Par voie de conséquence, ce n’est pas parce que les consorts U n’ont pas édifié un bâtiment en contradiction avec les règles du plan local d’urbanisme que l’infraction est caractérisée mais bel et bien parce qu’ils se sont servi des bâtiments déjà existants qui étaient régulièrement édifiés et ce conformément au plan local d’urbanisme mais en les affectant à une utilisation contraire à ce pourquoi ils étaient régulièrement édifiés, et ce, en harmonie avec les dispositions du plan local d’urbanisme.
Une utilisation contraire à ce pourquoi le local avait été édifié
Cette jurisprudence est intéressante,
Elle rappelle que lorsque le plan local d’urbanisme détermine avec précision l’affectation des sols et l’affectation d’une construction à un usage précis, il est bien évident que l’infraction n’est pas caractérisée que par le seul fait de construire un édifice dans un but contraire à celui fixé par le plan local d’urbanisme.

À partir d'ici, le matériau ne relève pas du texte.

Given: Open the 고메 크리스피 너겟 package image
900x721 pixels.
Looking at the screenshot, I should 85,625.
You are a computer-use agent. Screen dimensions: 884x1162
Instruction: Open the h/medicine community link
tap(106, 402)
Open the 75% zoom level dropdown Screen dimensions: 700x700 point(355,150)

En effet, la Cour de cassation considère que l’infraction est aussi caractérisée lorsqu’il y a un usage contraire d’une construction régulièrement édifiée lorsque celle-ci est utilisée à des fins contraires aux dispositions du plan local d’urbanisme.
Cette jurisprudence rappelle premièrement que le plan local d’urbanisme détermine effectivement l’affectation des sols, de telle sorte que toute personne souhaitant construire sur ces sols doit effectivement respecter l’affectation qui en est fait par le plan local d’urbanisme mais que tant bien même des anciens locaux désormais désaffectés ne peuvent être repris par un nouvel acquéreur à des fins d’affectation et d’exploitation d’une activité différente qui serait contraire aux dispositions du plan local d’urbanisme.

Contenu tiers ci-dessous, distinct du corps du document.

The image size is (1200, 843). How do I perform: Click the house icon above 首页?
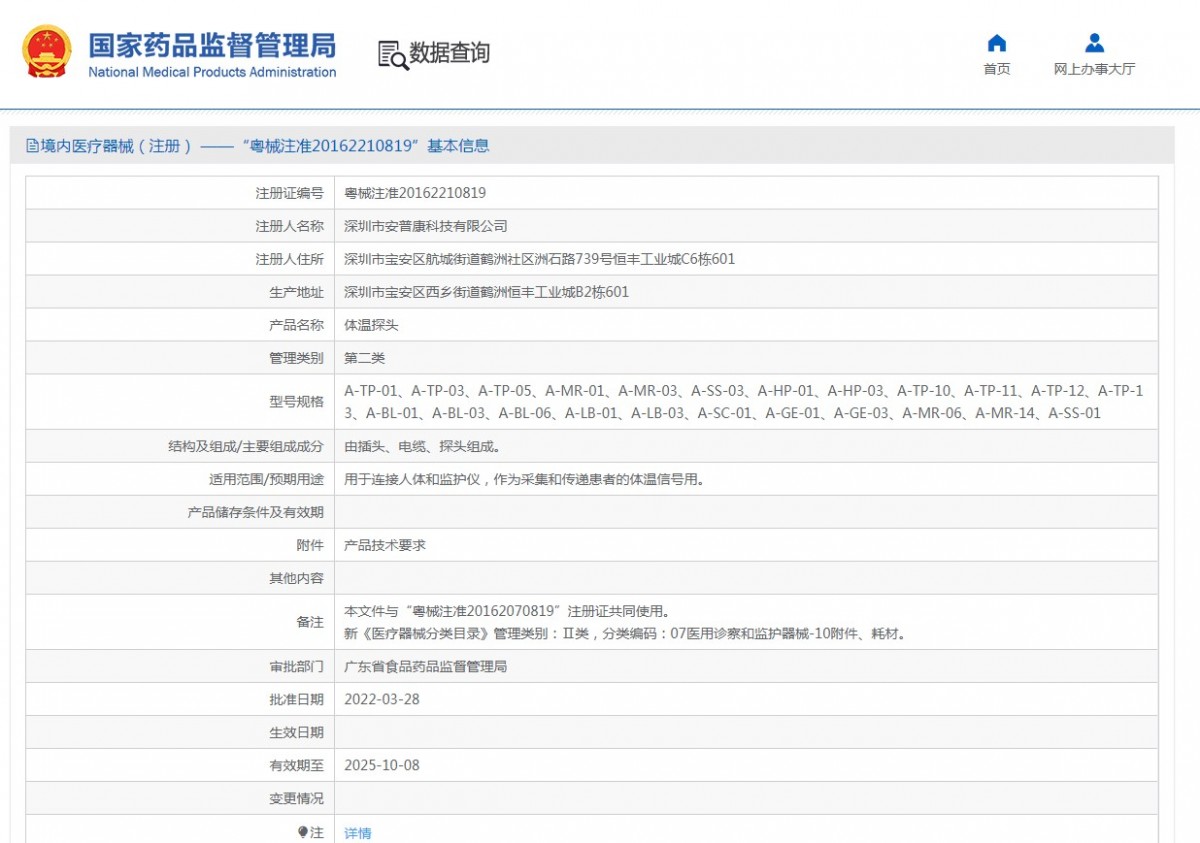click(x=996, y=43)
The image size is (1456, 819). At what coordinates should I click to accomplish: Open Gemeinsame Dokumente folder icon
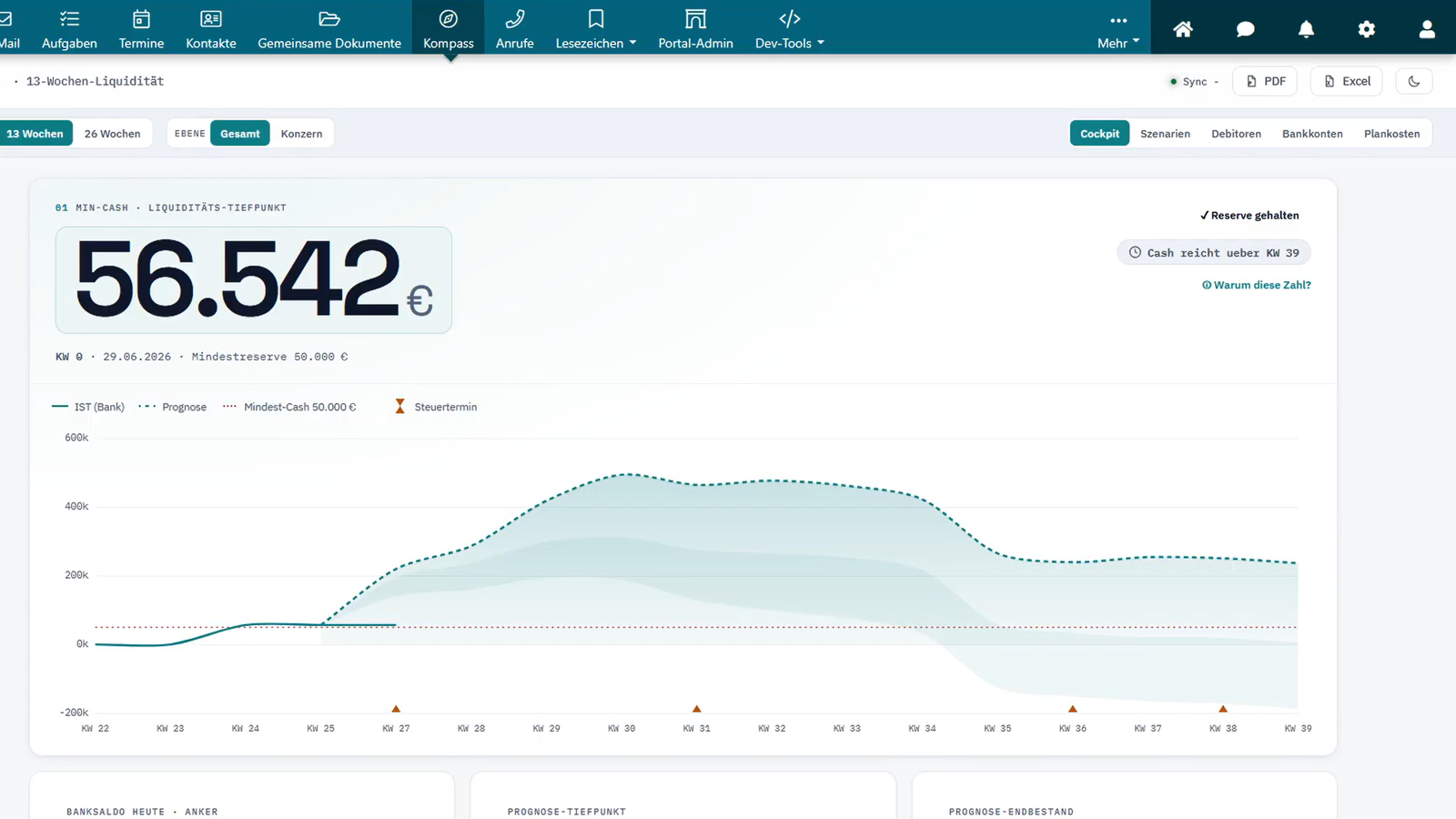coord(329,19)
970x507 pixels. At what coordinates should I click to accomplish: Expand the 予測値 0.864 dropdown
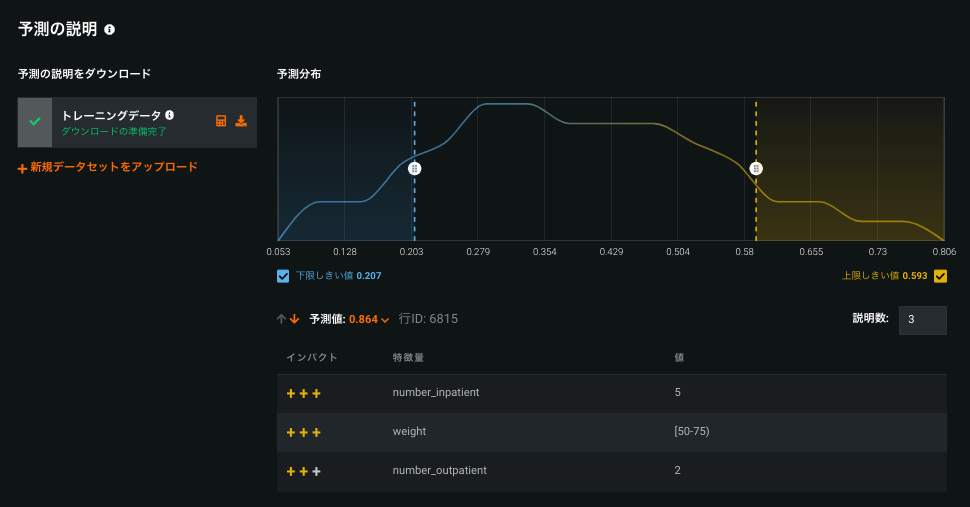(x=385, y=320)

Le principe d’affectation urbanistique
Ainsi, ce principe d’affectation impose donc à toute personne qui souhaite racheter un bien de conserver l’affectation urbanistique de l’immeuble préexistant.

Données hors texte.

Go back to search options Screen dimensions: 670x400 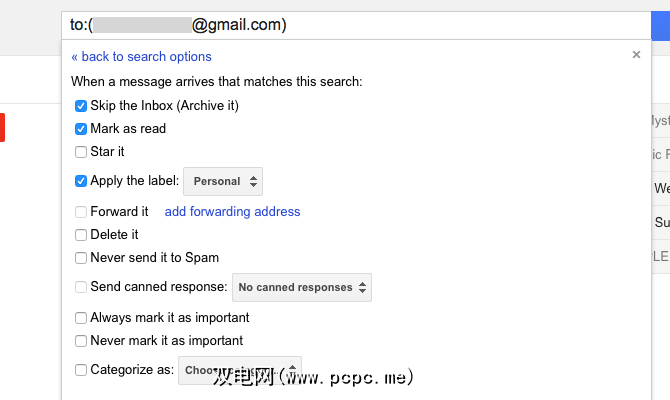(141, 57)

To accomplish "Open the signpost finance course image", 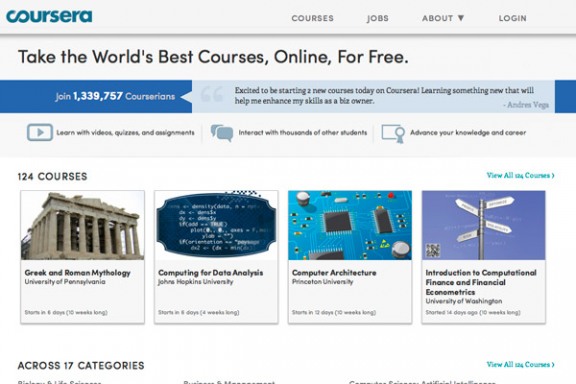I will tap(483, 225).
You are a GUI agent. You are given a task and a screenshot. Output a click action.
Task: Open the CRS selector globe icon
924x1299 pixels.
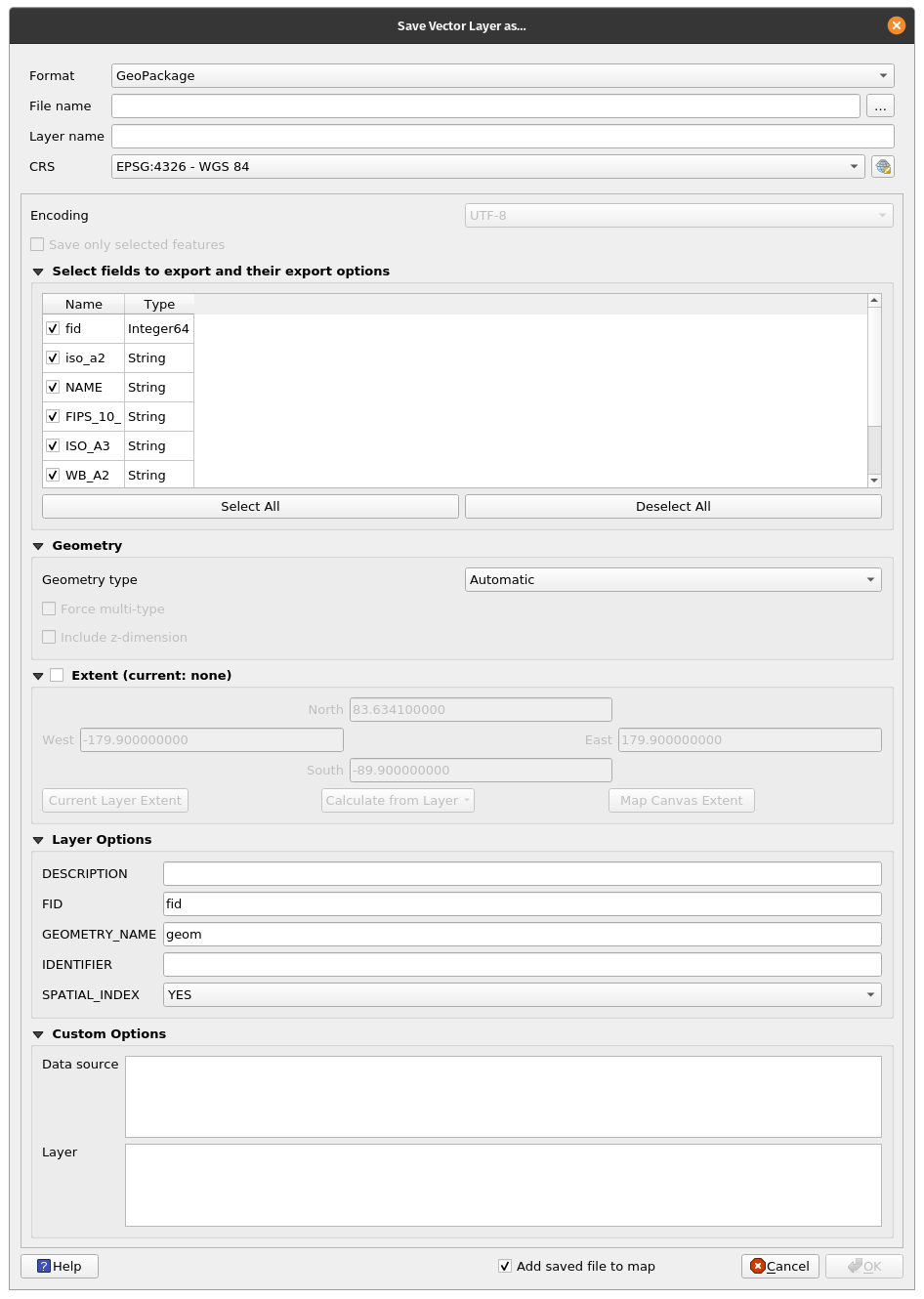coord(883,166)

Cette jurisprudence rappelle deuxièmement que toute activité différente n’est pas forcément sanctionnée puisqu’il est bien question d’activité contraire au plan local d’urbanisme et que, si celle-ci n’est pas clairement déterminée comme contraire, elle peut être certes différente mais ne pas être forcément infractionnelle et caractériser une infraction aux dispositions du plan local d’urbanisme et donc des règles urbanistiques en la matière.
Quel axe de défense ?
C’est un axe de défense important que ne doit pas oublier le propriétaire ou l’exploitant car, avoir une activité différente est une chose, avoir une activité contraire aux règles du plan local d’urbanisme en est une autre, et cette nuance peut avoir son importance dans l’hypothèse où la commune, mal satisfaite d’une variation d’activité sur un site qui peut éventuellement le permettre sous réserves d’une interprétation plus ou moins à large spectre, ne doit pas être écarté comme moyen de défense par le propriétaire ou l’exploitant qui serait injustement poursuivi par la commune.